Several council members have said that Struiksma indicated late last year that if his colleagues elected him to the deputy mayor’s post at a time when Hedgecock’s fate was unknown, he did not plan to run for mayor, if and when a special election became necessary. Struiksma, however, has said that he never promised not to run but conceded that he could understand how his colleagues could “have (that) impression.”

Politically prominent San Diego financier Tom C. Stickel said: “The business community will absolutely turn on Ed Struiksma if Bill Cleator goes around selling the message that he was double-crossed.”

While worried about how the two major Republicans will divide votes in the primary, some GOP leaders note that the split also is likely to prevent any candidate from getting 50%-plus in the primary. And, in the June runoff, a high turnout in the Republican U.S. Senate primary could benefit either Struiksma or Cleator, these officials say.

“This is a situation that could work out for the best in the long run,” San Diego County Republican Party Chairman Robert Schuman said. “Then again, in politics, you never know.”

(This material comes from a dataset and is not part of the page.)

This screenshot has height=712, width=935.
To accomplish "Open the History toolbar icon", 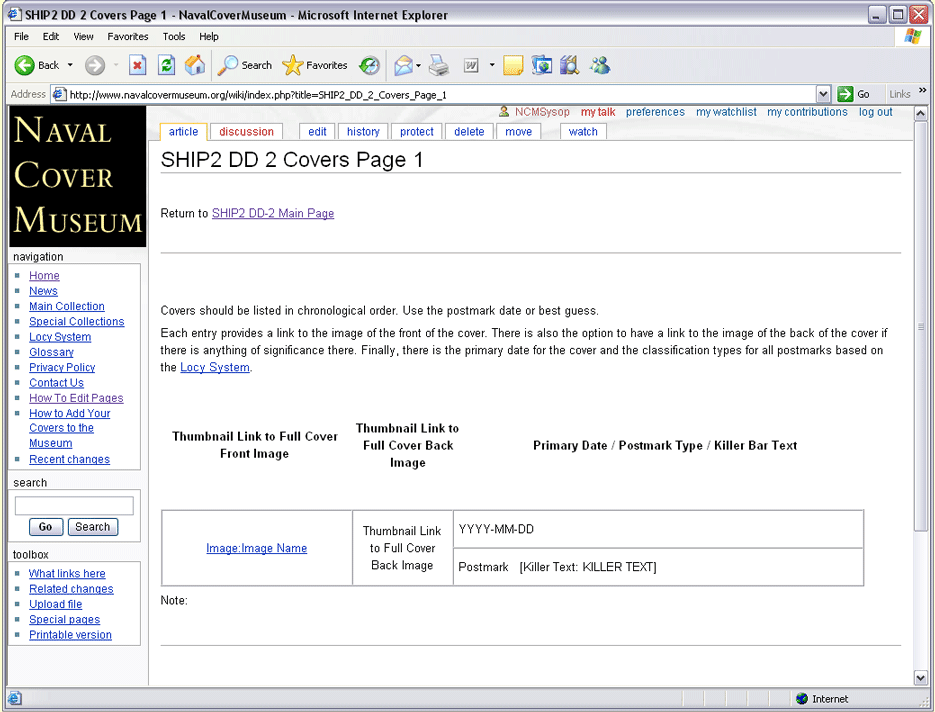I will pos(370,66).
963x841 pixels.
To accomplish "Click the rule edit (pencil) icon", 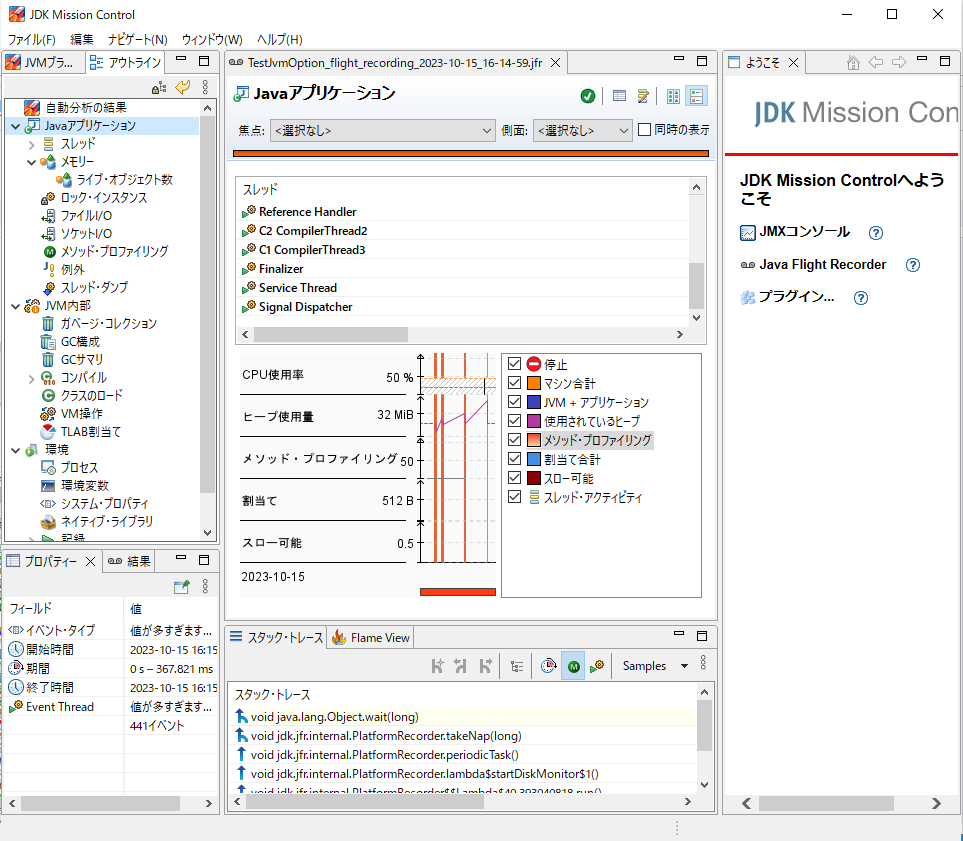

In addition to O’Connor, Cleator, Struiksma, the candidates are Floyd Morrow, who served three terms on the City Council before being unseated in 1979 and is past Democratic Party chief; John Kelley, a businessman; Loch David Crane, a self-described “professor of composition magician;” Nicholas Walpert, a businessman; Ralph Peters, an engineer; Warren Nielsen, a businessman; Rose Lynn, a City Hall gadfly and self-described “ombudscientist;” Vernon Watts, a carpenter; Robert McCullough, an environmental designer; Arthur Helliwell, who is retired, and Mary Christian-Heising, a political scientist.